Isso é o que me conta Frederick Forsyth, no seu livro
“Murmúrio do Vento”. Mas vamos a Sir Rutheford. Ele e seus bravos soldados
construíram um forte , no meio das montanhas, plantações em volta, caça, pesca
à vontade. E tinham a nobilíssima missão de expulsar os sioux e cheyennes de
suas terras, terras que até então, eram lá deles. Sem caça, sem pesca e longe
dos rios, os índios morreriam de fome e de sede e os homens brancos ficariam
com a terra.
As escaramuças eram constantes. Os índios não se entregavam
fácil. Partiam pra cima com machadinhas,
flechas e muita coragem. Era isso ou morreriam de fome. No meio da
labuta os índios proferiam o seu famoso “grito de guerra” e lá iam com tudo. Só
agora o livro de Forsyth me explica que
esse grito, não era pela batalha, para matar o outro, mas um “grito para a morte”, a dele próprio. Ele estava
simplesmente confiando sua alma aos cuidados do grande espírito.
Vai daí que um dia, os índios atacaram o forte de surpresa.
Todo mundo tranquilo, caçando, pescando, lavrando a terra em volta, colhendo,
pra ter o que comer durante os terríveis invernos da região, e eis que a
escaramuça começa do nada. “Todo mundo pra dentro!” Ordena o comandante. “Temos
comida, bebida, armas e a mulherada pra cozinhar. Podemos resistir muito tempo.
O inimigo desiste”.
Ledo engano. Os inimigos não desistiram. Tinham comida em
abundância em rios e florestas, não tinham medo do inverno, e sobretudo, tinham
liberdade, coragem e agilidade. O homem branco, ao contrário, tinha medo. Medo,
sede, fome e privações, sentimento de impotência. Confinado num espaço
limitado, faltava-lhe a liberdade de ação. Bota tudo isso em um liquidificador
e temos um baita caos.
Ainda não cheguei ao fim do livro. Talvez, a cavalaria
americana tenha chegado a tempo. Vá saber.

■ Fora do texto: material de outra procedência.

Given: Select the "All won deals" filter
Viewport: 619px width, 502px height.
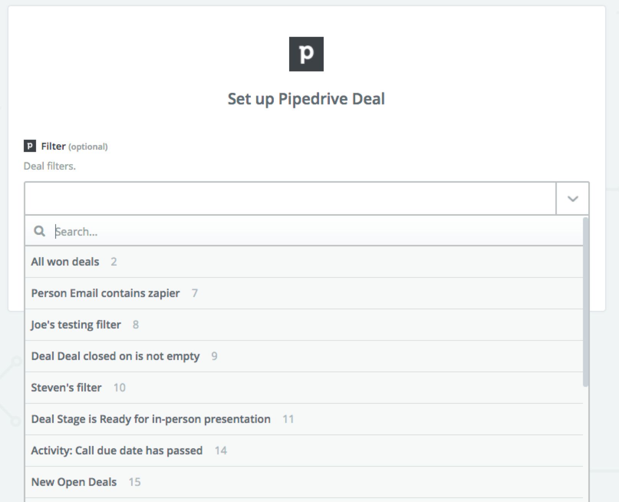Looking at the screenshot, I should pyautogui.click(x=65, y=262).
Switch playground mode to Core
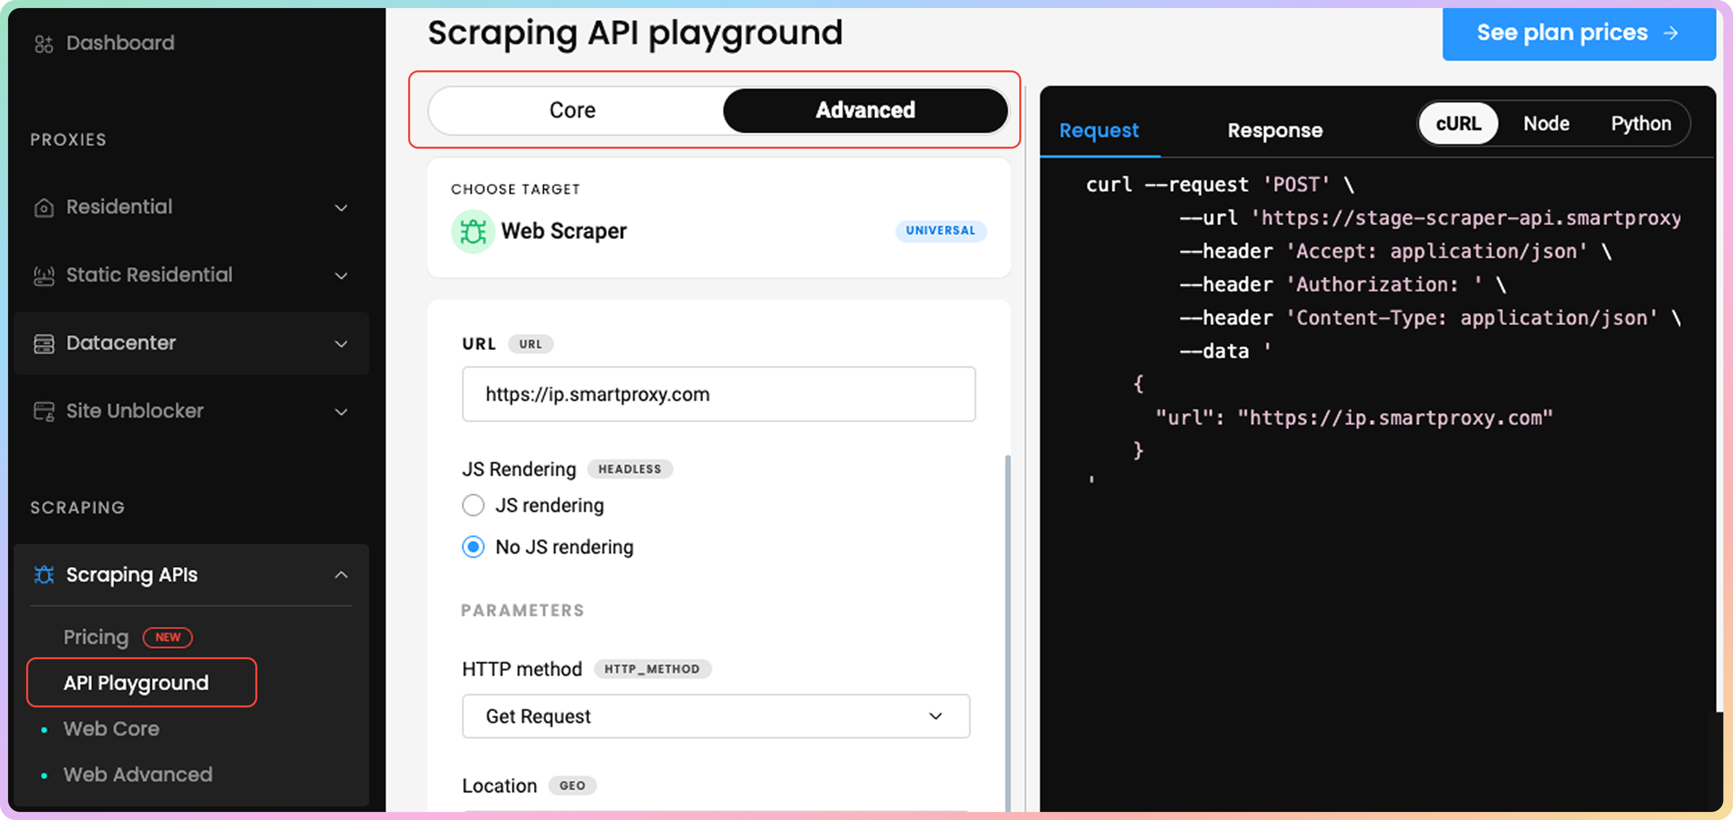The width and height of the screenshot is (1733, 820). click(573, 110)
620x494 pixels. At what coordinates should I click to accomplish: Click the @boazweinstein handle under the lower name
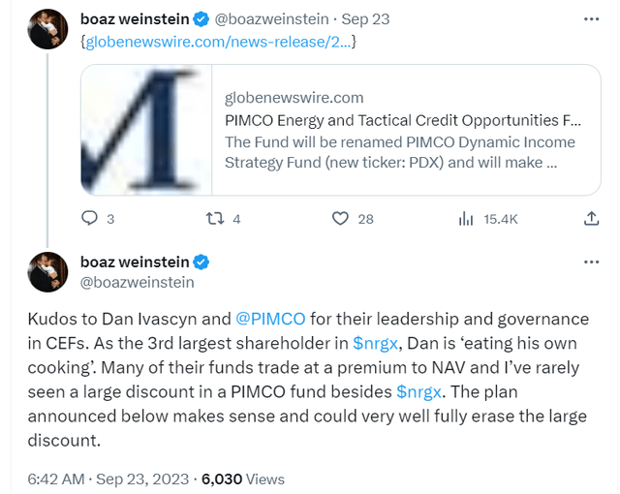click(x=137, y=282)
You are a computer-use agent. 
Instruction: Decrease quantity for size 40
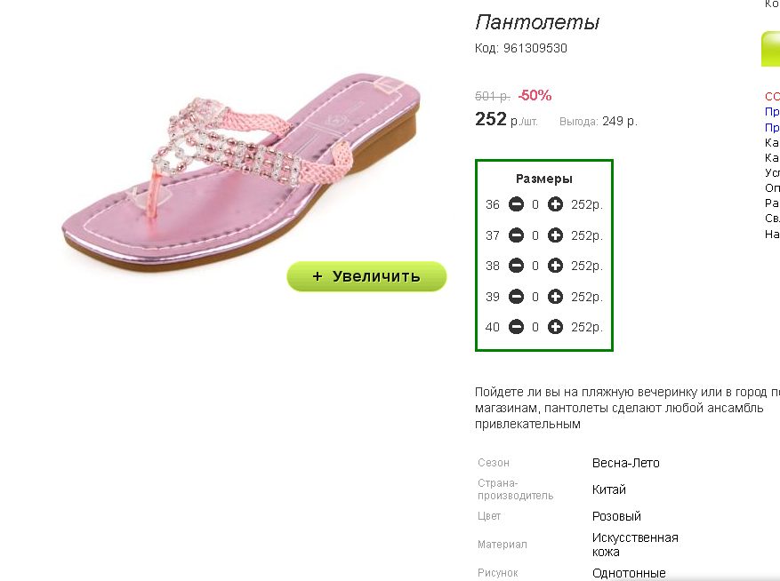(x=516, y=327)
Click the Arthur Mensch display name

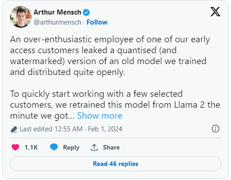coord(58,12)
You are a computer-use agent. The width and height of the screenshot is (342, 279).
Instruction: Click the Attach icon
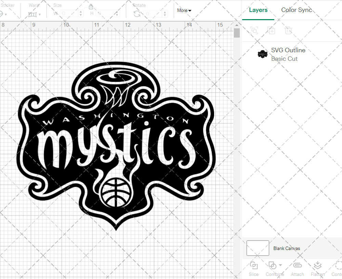[x=297, y=265]
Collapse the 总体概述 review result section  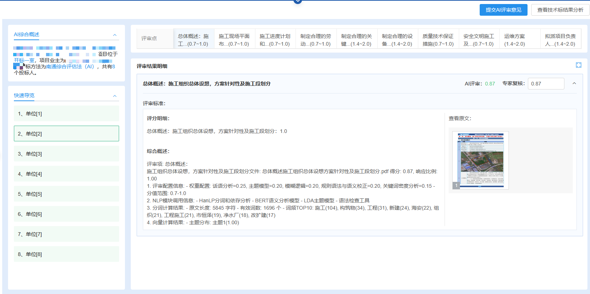(574, 84)
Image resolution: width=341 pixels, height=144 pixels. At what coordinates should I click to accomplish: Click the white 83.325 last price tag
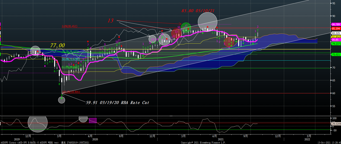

O certo é que, provavelmente, na base do “farinha pouca meu pirão
primeiro” muitas foram as baixas, mas Sir Rutheford sobreviveu e ainda se
tornou Senador nos EEUU. E séculos depois, a gente sabe o que aconteceu com a
população indígena. O que é apenas um detalhe no livro.
O certo é que, favas contadas, todo mundo vai ser preso assim
mesmo. Nem heróis, nem vilões, embora, é claro, todos se achem os guardiães do
Templo da Verdade.
A coisa tá nesse pé. Do lado de fora, os índios acham que vão
conquistar o forte e manter a sua terra. Do lado de dentro, os homens brancos
resistem bravamente e creem que vão conquistar o mundo e fazer dele a terra do
mel e da fartura, todo mundo pelado e feliz.
Esperança é a palavra de ambos os lados.
Eu, por mim, acho que esperança é uma amante abusiva. Pior do
que a morte. A morte põe um ponto final. A esperança é uma corda bamba. E nós
nos agarramos a ela. Não há como relaxar. Pode ser agora. Pode ser que eu
atravesse. Pode ser que eu não caia.
Pode ser. É o mote da esperança. Não é o bastante, mas é o
que temos pra hoje, pra nosso (des)equilíbrio mental. E olhe lá!